Tuesday 11 October 2011

Catalan candidate insults Andalucía and is forced to 'explain'

Josep Antoni Durán i Lleida
CATALUÑA / ANDALUCÍA There have always been what might as well be called racial or class tensions between Catalonia (NE Spain, capital: Barcelona) and Andalucía and Extremadura. North of the divide, Andalusian workers are considered lazy and too fond of fiestas. South of it, the Catalans are seen as slave drivers, tight with the money (that is the perception of Catalonia in the rest of Spain as well). These are just some of the epithets they occasionally throw at each other. This is one such occasion. The candidate for President of the Government (i.e. Prime Minister, this being a constitutional monarchy), Josep Durán i Lleida, of the CiU nationalist party, said at his party's conference on Saturday ,"No hay derecho a que mientras un agricultor catalán no puede coger alguna fruta porque no le sale a cuenta, en otros sitios de España, con nuestra contribución, reciben un PER para que pasen el resto de la jornada en el bar de su pueblo."  Or:>>>
"It isn't right that while a Catalan farmer can't harvest his fruit because [he would lose money], in other parts of Spain, with our contribution, they get a PER (Plan de Empleo Rural, Rural Employment Plan, a subsidy) so that they can spend the rest of the day in the bar."

This was a direct reference to the 'lazy' workers of Andalucía and Extremadura, the regions that received over 86% of that subsidy while it lasted - it changed names in 2008.

The sentence caused uproar in those two regions, from both the PP and the PSOE, leaders of which couldn't get to a microphone fast enough. One politician, Alfonso Guerra (PSOE, which set up the PER system) albeit long retired from the front line but who comes out from hiding sometimes, said something like, "That's enough! These are strange words coming from someone who lives at the Palace Hotel in Madrid and who wants to take away the €400 unemployment benefit from people who have only that to live on." He also pointed out that large landholders now get more subsidies than their workers, and that "the class war is still current."

But Durán is a tough, powerful politician.

Far from apologising or trying to wiggle his way out of it, he declared that he had had no intention of criticizing the people of Andalucía or Extremadura, but their governments. On his blog he wrote "This is not the first time nor will it be the last that I criticize the system of subsidies that exists in [these two regions]. I do so and will continue to do so not in contempt, nor as an insult, not even as a criticism of the rural world of Andalucía or Extremadura." Durán i Lleida pointed out, too, that he does not believe "in the least" in subsidized societies, because he believes them to be "condemned to failure" and that they "tend to be more captive to political power." He went on to criticize the fraud that in some cases goes on with the PER "because some of the beneficiaries, not all, work in the 'underground' economy."

The more I look at what he says, the more I have to agree with him. I know plenty of people who have, or maybe still do, commit fraud by taking unemployment benefits yet work in that 'underground' economy. I wouldn't name them, nor would I point them out, but I know them.

As to the subsidized society, I would have to agree, too. Easy money removes initiative, true, but a society that is used to being subsidized for just about everything cannot be weaned too fast.

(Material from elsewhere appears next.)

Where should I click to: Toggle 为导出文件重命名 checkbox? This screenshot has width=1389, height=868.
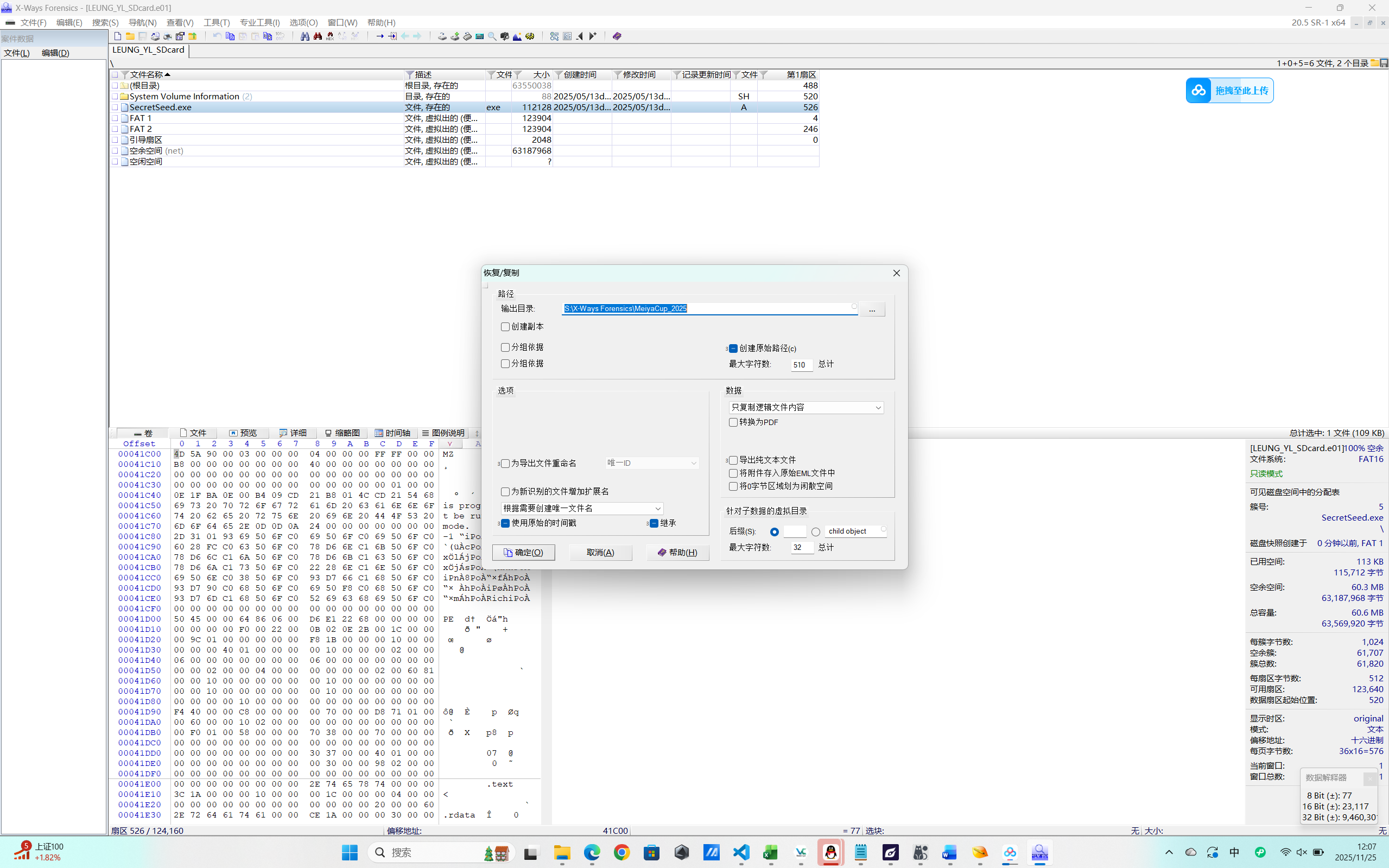[505, 463]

The withdrawal symptoms would be horrendous - indeed it would seem they are, if we look at what goes on around us: riots in the UK, the 15-M movement that has spread like wildfire all over the world, the Occupy Wall Street movement in the US (a continuation, really, of the 15-M that was born in Spain), maybe even some of the Arab Spring in a convoluted way.

To return to Catalonia, Extremadura and Andalucía: The very sad thing is that much of the enormous progress attained in Catalonia in the aftermath of the Spanish Civil War was achieved in very large measure through the cheap labour provided by hundreds of thousands of labourers from Andalucía and Extremadura in the 1950s and 60s, when there was no work and much hunger in these parts (an era called la hambruna, the big hunger, in the part of Andalucía I know best).

There are still thousands of Andaluces and Extremeños still living in Catalonia, their children and grandchildren speaking fluent Catalan but taking part in ferias and fiestas their community sets up there - and visiting the land of their parents or grandparents every summer for at least a few days.

But then, General Elections are very close (November 20), so one must expect politicians to behave like children in the playground, throwing stones at each other while the rest of us (their parents?) look somewhere else. That, too, is sad, particularly at a time when, all over the world, we and they should be joining forces to climb out of the hole we (because we voted for them) and they (because they forget we voted for them) created in the first place.